Nuestra amiga comenzó a considerar que este señor había perdido un poco la cordura y que se estaba volviendo arrugado de las preocupaciones que no podía soltar. Igual lo quería y apreciaba esas palabras que sentía las decía con amabilidad. “¿Como no le va a gustar la alegría a la gente?” “Es tan bello encontrarse con otros y charlar, compartir, aprender”.

También aprendía de la naturaleza. Mientras los adultos mataban a la columna de hormigas que aparecían en las galerías de los patios, ella se tiraba al piso a mirarlas. “Son admirables. Van súper organizadas y pocas veces se chocan. Cargan esas pequeñas hojas con todo su cuerpo y saben a dónde van. Siempre juntas. Nadie es mejor que otra, por lo menos desde acá”.

Cuando crecía notaba que algunas personas dejaban de hablarle ante alguna sugerencia de juego. No entendía. Cuando contaba de los cuentos que se le ocurrían con las nubes se reían… “Estás muy mal”, se burlaban. “¿Qué tomaste?” Un día, en una fiesta bailó con tantas ganas que nadie dejó de mirarla. La aplaudían y bailaron con ella, pero al día siguiente nadie le habló.

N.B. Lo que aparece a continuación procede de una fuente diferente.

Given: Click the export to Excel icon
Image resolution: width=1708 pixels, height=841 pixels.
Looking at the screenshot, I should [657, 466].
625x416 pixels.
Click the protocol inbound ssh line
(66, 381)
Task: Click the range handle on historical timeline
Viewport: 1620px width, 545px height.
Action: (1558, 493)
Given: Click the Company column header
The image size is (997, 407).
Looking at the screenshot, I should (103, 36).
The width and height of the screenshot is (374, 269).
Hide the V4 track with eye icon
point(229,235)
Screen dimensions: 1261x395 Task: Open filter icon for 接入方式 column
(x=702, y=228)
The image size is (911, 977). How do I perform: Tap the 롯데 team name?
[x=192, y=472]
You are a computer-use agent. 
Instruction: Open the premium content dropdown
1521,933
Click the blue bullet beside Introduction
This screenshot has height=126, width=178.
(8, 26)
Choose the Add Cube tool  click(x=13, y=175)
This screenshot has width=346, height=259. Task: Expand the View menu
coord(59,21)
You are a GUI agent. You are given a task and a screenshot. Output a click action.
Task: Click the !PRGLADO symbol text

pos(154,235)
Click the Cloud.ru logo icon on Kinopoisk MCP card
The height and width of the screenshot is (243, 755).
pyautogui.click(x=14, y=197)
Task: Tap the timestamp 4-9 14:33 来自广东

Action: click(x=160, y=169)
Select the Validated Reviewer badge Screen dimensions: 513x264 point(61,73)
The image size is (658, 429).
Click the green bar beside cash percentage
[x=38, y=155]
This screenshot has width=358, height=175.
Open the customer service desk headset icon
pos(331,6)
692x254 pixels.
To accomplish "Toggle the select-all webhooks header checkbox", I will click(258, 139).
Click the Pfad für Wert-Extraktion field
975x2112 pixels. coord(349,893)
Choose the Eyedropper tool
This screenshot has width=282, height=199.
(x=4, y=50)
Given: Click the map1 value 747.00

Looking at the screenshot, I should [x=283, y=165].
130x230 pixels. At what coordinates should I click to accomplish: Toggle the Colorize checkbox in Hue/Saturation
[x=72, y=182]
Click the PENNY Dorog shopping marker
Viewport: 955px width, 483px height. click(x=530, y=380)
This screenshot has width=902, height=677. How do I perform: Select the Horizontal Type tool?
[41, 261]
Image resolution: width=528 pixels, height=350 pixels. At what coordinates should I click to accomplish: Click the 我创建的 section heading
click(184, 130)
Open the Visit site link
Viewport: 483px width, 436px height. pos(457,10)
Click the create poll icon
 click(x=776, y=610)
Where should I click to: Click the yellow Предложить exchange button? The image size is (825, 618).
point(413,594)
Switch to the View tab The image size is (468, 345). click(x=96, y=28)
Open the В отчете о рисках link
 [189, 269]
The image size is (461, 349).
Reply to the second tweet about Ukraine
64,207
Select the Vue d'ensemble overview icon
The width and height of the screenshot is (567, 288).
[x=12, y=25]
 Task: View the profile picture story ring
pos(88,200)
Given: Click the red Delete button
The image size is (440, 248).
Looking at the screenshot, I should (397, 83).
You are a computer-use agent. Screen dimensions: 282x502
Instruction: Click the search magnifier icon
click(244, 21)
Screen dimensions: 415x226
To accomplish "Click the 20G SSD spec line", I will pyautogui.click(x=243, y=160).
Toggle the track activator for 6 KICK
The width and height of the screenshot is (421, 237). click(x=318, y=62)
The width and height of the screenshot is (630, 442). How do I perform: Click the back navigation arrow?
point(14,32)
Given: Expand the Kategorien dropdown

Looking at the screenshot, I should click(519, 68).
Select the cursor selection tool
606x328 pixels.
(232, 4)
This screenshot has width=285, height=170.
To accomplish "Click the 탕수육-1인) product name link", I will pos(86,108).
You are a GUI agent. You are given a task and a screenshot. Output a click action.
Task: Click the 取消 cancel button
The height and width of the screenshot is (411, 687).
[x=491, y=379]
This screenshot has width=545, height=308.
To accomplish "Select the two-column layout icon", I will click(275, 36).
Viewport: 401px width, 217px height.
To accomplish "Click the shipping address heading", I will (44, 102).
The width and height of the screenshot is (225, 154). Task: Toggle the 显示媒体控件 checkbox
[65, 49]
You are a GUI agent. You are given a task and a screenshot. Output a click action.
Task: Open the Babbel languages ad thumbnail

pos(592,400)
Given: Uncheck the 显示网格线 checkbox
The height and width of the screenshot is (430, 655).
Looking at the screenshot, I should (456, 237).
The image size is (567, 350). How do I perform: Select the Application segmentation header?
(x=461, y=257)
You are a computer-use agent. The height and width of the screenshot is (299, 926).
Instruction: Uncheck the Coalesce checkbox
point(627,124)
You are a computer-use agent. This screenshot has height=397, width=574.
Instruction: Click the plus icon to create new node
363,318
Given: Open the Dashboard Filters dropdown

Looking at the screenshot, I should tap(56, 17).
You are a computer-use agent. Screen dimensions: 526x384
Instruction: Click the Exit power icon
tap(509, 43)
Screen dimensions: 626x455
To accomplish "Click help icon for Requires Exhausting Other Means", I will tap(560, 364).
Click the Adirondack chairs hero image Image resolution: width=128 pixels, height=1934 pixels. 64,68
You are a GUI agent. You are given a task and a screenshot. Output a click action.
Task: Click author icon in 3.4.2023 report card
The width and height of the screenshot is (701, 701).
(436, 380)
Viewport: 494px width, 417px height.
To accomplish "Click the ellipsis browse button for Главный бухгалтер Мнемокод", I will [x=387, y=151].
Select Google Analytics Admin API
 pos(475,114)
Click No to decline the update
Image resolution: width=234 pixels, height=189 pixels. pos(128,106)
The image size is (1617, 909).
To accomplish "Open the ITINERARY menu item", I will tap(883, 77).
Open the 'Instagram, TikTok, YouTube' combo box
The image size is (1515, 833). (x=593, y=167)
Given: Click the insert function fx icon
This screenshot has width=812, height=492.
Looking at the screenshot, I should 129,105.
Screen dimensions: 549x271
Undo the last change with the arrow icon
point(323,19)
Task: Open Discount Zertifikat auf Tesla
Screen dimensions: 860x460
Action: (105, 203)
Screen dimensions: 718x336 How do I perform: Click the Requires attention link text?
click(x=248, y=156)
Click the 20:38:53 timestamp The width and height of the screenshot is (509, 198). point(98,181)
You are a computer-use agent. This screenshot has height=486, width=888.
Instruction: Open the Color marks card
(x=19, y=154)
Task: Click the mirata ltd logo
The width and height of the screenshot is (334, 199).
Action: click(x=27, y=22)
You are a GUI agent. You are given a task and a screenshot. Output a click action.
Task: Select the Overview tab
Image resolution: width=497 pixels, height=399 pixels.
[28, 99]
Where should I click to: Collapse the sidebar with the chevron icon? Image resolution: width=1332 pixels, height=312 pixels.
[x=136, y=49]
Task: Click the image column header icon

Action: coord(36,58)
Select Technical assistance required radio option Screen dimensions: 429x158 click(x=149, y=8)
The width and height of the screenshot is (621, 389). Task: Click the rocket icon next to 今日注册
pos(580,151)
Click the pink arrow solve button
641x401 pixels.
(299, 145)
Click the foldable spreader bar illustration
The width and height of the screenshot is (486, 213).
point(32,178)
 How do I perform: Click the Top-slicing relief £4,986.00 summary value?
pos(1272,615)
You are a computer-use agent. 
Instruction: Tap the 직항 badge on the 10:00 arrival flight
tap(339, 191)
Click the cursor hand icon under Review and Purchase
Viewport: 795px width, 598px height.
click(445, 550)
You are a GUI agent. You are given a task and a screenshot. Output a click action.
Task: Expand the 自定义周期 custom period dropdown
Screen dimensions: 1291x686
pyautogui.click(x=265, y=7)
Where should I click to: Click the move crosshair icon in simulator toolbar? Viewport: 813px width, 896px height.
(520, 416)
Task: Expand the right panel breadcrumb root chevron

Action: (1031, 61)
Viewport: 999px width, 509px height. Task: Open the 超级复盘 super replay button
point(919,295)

Se alejó de mucha gente y empezó a sentirse sola en su alegría. No se podía dormir pensando que seguramente el problema era que no estaba creciendo. Algo malo le sucedía. Estaba mal sobresalir. Se iba a quedar sola. Se compró ropa oscura para tapar su alegría. Iba seria a todos lados, comenzó a usar lentes para leer. No hacía chistes ni bailaba ni cantaba. Dejó de jugar. “Tengo que ser adulta”, se decía con tristeza.

Por un largo tiempo lo logró. También se cuidaba de no llamar la atención y que nadie la mire demasiado. Se aburría. Mucho. Se aburrió por años. Ahora entendía por qué ese señor estaba arrugado. La adultez era así. Se preguntaba si debía hacer eso por el resto de su vida. Si ya no podía reírse con las olas cuando la revolcaba. Si ya no podía hacer formas raras en la arena y que nunca llegaba a hacer un castillo frío y sin sentido.

Se casó, tuvo hijos y trabajó en una oficina. Siempre responsable, callada en las reuniones y sonriendo. “Como debe ser”. ¡Ah! También adoptó algo que todos hacían siempre. ¡Quejarse!

Se cuenta que en sus sueños baila y canta. Que se transforma en estrella de rock y que baja a las nubes para ser parte de sus sueños. A veces las estrellas la buscan para salir a deambular por la galaxia. Pero claro está, ella nunca cuenta la alegría de sus sueños. “No hay que llamar demasiado la atención para no sentirse loca. Para poder pertenecer”, se dice todas las mañanas.